One of iCAHE’s aims is to contribute to better health and wellbeing for all through evidence-based allied health care. One way we can do that is by creating new knowledge. Research degrees are great ways for us to develop this new knowledge and iCAHE is passionate about creating and encouraging new research, particularly by clinicians.
The following projects have been developed by iCAHE staff and are listed here for students interested in pursuing a research degree. If you have been thinking about undertaking a research degree and weren’t sure of what to do, or if you have a burning area of interest then feel free to contact the iCAHE Director, Associate Professor Steve Milanese (firstname.lastname@example.org) to discuss developing a project.
There are basically two types of research degrees – Masters by Research and Doctorate of Philosophy (PhD). Masters by research take two years full time commitment (or 4 years part-time) whilst PhDs take up to 4 years full time commitment. With Masters by Research degrees there are two offered here at UniSA. One is the Masters by Research and the second is the Master of Research (Population Health Practice).

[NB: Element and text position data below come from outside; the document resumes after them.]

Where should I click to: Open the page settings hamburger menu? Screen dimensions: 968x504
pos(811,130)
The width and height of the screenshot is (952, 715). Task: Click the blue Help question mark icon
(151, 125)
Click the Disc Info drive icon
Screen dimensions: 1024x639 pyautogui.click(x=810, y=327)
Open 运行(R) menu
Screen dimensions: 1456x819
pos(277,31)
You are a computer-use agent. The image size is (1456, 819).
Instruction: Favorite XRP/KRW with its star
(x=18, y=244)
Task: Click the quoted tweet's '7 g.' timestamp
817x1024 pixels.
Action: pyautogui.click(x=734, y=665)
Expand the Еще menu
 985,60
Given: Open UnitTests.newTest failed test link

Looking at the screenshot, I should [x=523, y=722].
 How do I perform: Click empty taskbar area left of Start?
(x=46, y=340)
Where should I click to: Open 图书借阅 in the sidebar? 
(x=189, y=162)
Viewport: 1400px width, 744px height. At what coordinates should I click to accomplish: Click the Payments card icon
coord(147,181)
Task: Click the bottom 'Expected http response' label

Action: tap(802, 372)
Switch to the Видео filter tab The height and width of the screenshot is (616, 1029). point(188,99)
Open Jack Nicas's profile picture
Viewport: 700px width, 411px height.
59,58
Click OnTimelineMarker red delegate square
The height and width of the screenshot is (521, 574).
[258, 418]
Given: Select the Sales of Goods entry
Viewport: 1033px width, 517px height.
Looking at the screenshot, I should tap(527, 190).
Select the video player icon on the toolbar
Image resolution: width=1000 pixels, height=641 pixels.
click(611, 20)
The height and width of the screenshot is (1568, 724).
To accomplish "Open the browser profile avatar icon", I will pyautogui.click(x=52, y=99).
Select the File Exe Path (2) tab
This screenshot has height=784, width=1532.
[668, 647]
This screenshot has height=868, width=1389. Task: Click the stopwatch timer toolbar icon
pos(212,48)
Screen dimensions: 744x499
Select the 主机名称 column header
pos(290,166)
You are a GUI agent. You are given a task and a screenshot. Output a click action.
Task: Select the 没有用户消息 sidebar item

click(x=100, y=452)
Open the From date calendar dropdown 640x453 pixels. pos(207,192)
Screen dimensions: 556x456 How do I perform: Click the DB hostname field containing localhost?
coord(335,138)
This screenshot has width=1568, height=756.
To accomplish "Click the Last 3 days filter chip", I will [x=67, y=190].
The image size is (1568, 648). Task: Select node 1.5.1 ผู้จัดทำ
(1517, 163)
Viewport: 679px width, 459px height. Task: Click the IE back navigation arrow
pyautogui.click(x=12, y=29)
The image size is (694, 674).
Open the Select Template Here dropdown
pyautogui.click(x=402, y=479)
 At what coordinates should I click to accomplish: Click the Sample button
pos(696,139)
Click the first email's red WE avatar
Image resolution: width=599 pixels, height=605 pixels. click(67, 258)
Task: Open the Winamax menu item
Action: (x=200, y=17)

This latter program is great if you have no research background as it includes 4 research-based courses.
Movement screening and injury in elite junior Australian football
This project builds on an ongoing successful research relationship with the SANFL, which has developed a dataset from over 1200 players. The goals outlined below are not an exhaustive list for this project and goals can be added or tailored based on the specific interests of the research student: 1) Investigate the relationship between preseason Functional Movement Screen results and injuries sustained during the South Australian National Football League under-18 competition; 2) Examine longitudinal changes in movement patterns of developing players and whether this influences injury risk and 3) Examine the effect of concussions and ankle sprains upon movement patterns.
The project provides an opportunity for the prospective student to have some flexibility with pursuing specific research questions that interests them, within the larger framework of the project. For more information contact: Associate Professor Steve Milanese (email@example.com), Dr. Joel Fuller (firstname.lastname@example.org) or Dr Samuel Chalmers (email@example.com).
Screening the elbow in professional baseball players: Development of a screening protocol using magnetic resonance imaging and physical assessment.
This project aims to validate the use of MRI and physical assessment screening data to identify professional baseball athletes (from the Adelaide Bite team) at increased risk of elbow injury during a 3-month professional baseball season. Players will have serial MRI scans over the season and a research physiotherapist will perform monthly screening assessments during the season. Correlations between MRI findings (including tissue morphology and dimensional changes), symptoms, objective assessment findings, training/playing load changes, environmental conditions etc will be sought. With the increasing professionalism of Baseball in Australia, findings from this project will be used to help establish a centre of excellence that provides best practices, research, support and training in the area of upper limb medical imaging and athlete screening, specifically in baseball athletes.
Interested prospective applicants should contact Associate Professor Steve Milanese (firstname.lastname@example.org)
Lower limb posterior chain muscle strength in AFL footballers with a history of hamstring injury
This study aims to 1) investigate isolated strength of each segment in the posterior chain in AFL footballers with and without a history of hamstring strain injury, 2) Better understand the relationship between the magnitude and balance of strength across this multi-link system in AFL footballers with and without a history of hamstring strain injury, and 3) Understand the relationship between posterior chain strength, dynamic flexibility and hamstring injury. Initially a systematic review will be undertaken to explore the evidence associated with the effectiveness of posterior chain lower limb strengthening exercises as a risk reduction mechanism for hamstring injuries, using a standard Systematic review protocol. Following this AFL footballers with a history of hamstring injury in the previous football season or preseason and who have no current symptoms will be invited to participate. Following screening they will undertake a posterior chain screening protocol, testing maximum voluntary isometric hip extension, knee flexion and ankle plantarflexion. Testing will be performed using the KangaTech© system. The intended outcomes for this project include: a) Normative values for each strength measure and strength ratios of the posterior chain; b) Understanding the relationship between these retrospective strength parameters and injury history in AFL players and c) Understanding the relationship between strength, dynamic range of motion and hamstring injury history in AFL players
Abduction lag – a normative study in asymptomatic individuals
This project aims to explore normative data for abduction lag in a population of asymptomatic subjects. Initially a systematic review will be undertaken to explore the evidence related to hip abductor pathology and functional signs and symptoms using a standard Systematic review protocol. Following this subjects with no history of hip soft tissue injuries will be recruited and following screening undertake the Hip Abduction Lag Test (HALT), as per standard protocol, isometric hip abduction and adduction strength test performed in two positions (neutral and full active abduction) and an examination using diagnostic ultrasound to identify soft tissue changes around the greater trochanter. The intended outcomes for this project include: a) Normative values for Hip Abduction Lag Test; b) Understanding the relationship of HALT results to isometric hip strength and c) Understanding the relationship of HALT results to sonographic soft tissue changes.